▶ **Required work**: Using the entries below, copy exactly each line from the line with "This screenshot has height=477, width=1460." up to and including the line with "This screenshot has width=1298, height=818.", with every picture left out.

▶ **Records to process**:
——————————

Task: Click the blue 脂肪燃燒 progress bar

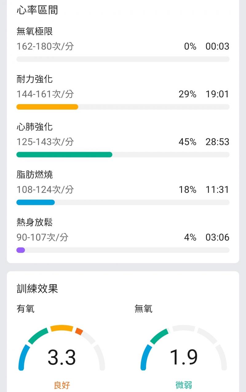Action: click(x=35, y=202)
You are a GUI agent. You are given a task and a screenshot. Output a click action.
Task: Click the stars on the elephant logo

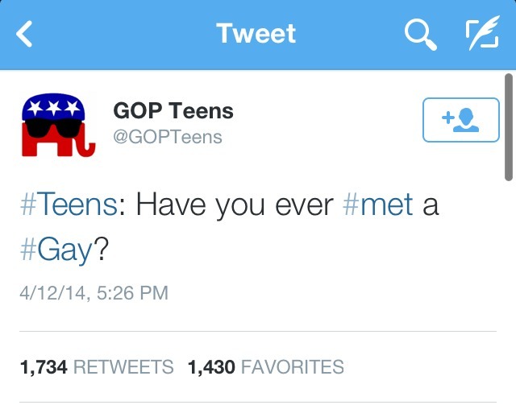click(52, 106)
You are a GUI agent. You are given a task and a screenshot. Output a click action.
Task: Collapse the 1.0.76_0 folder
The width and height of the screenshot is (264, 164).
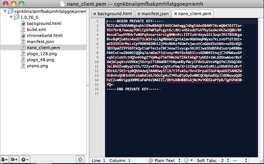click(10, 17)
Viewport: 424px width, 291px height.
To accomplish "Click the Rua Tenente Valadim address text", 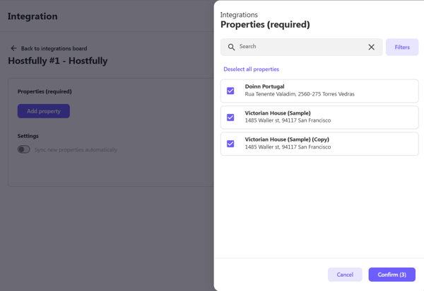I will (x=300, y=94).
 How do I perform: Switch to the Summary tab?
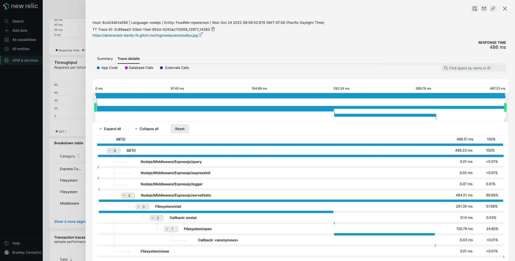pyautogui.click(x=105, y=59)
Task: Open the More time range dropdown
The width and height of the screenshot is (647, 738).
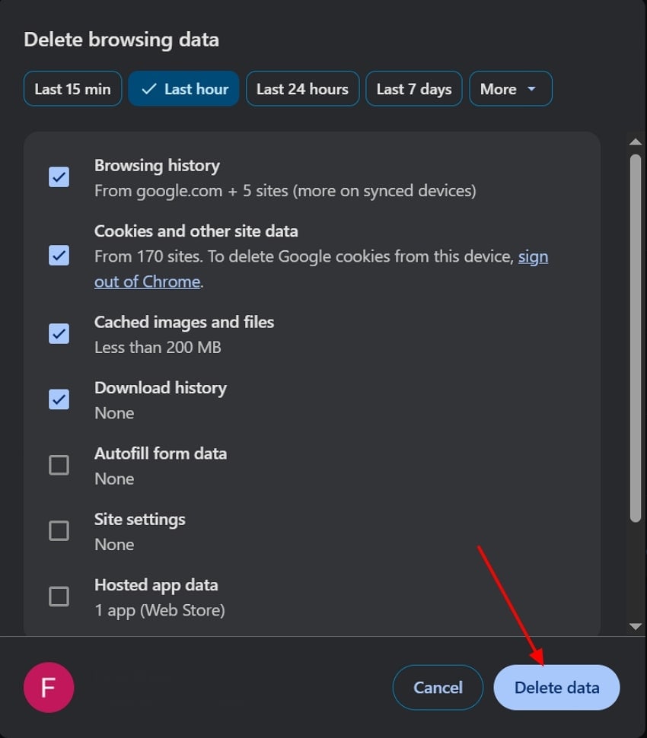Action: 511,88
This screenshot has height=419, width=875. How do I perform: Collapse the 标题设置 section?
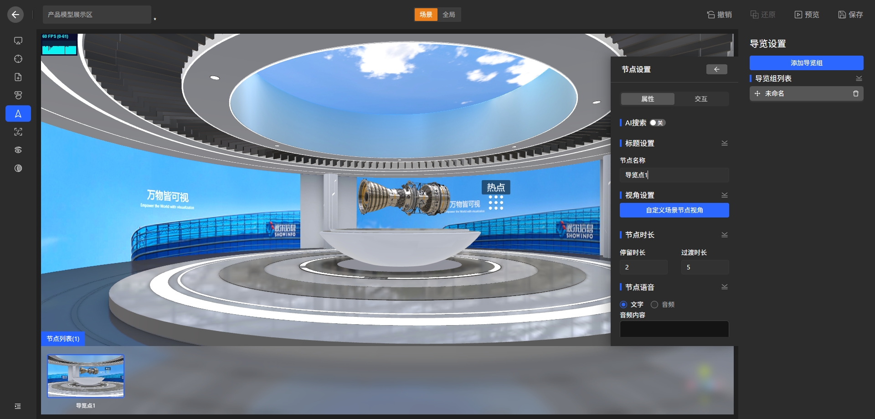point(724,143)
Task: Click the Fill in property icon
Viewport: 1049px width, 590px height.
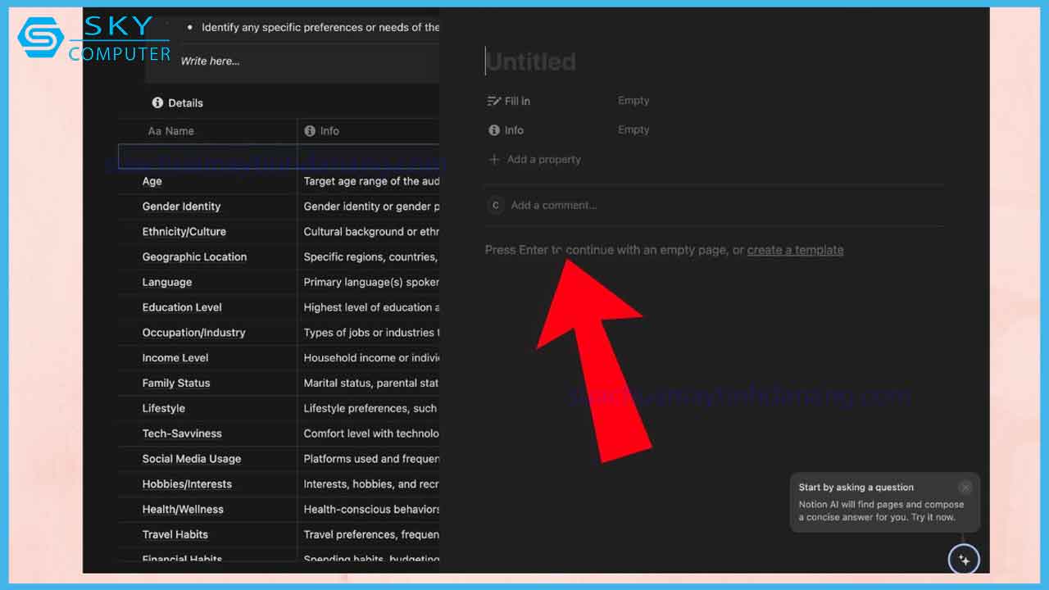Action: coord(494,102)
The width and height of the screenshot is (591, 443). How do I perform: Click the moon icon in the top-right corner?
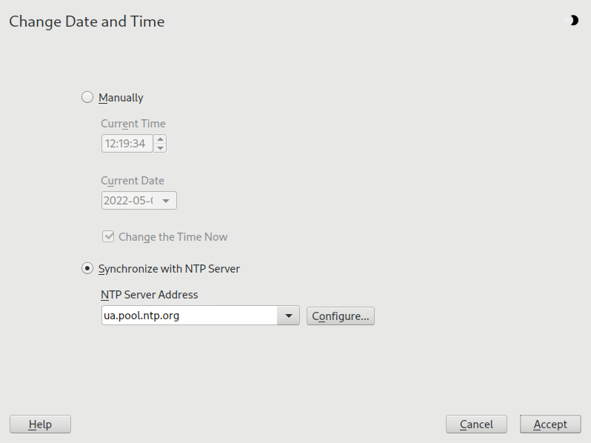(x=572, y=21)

——————————

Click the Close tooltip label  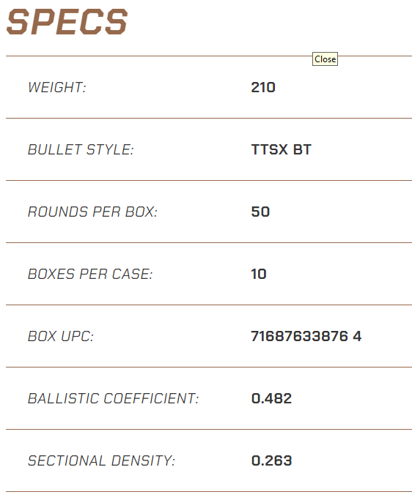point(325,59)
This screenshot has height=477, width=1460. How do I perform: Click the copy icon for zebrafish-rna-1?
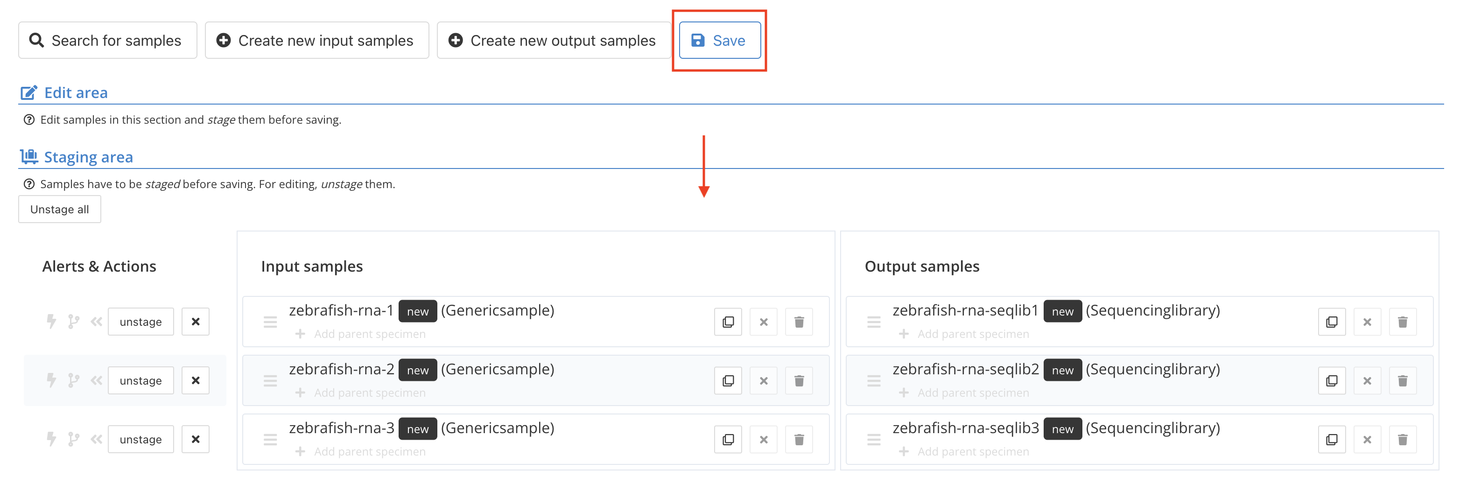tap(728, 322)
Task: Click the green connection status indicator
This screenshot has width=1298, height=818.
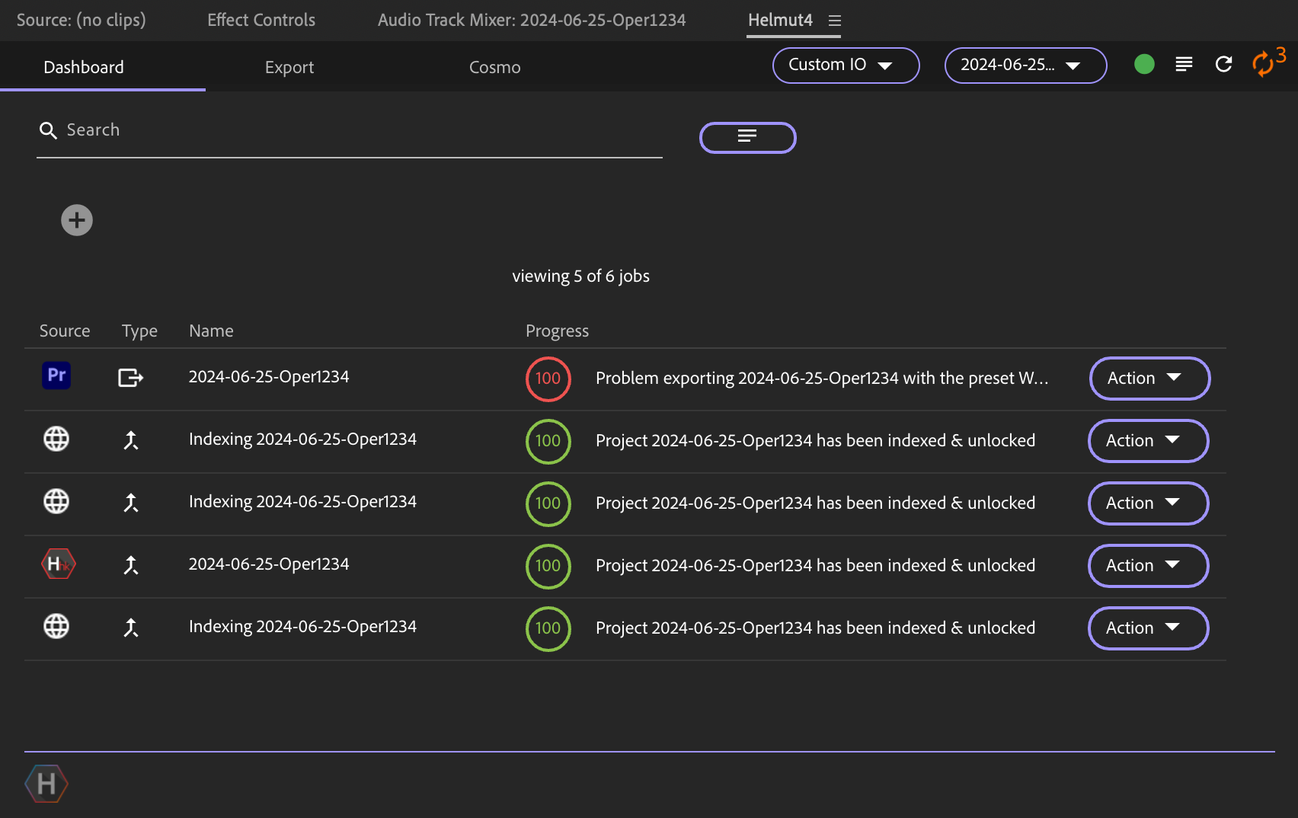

——————————

▶ **Output of the exercise**:
This screenshot has height=477, width=1460. How do I perform: Click the copy icon for zebrafish-rna-1?
tap(728, 322)
Task: Click the green connection status indicator
This screenshot has width=1298, height=818.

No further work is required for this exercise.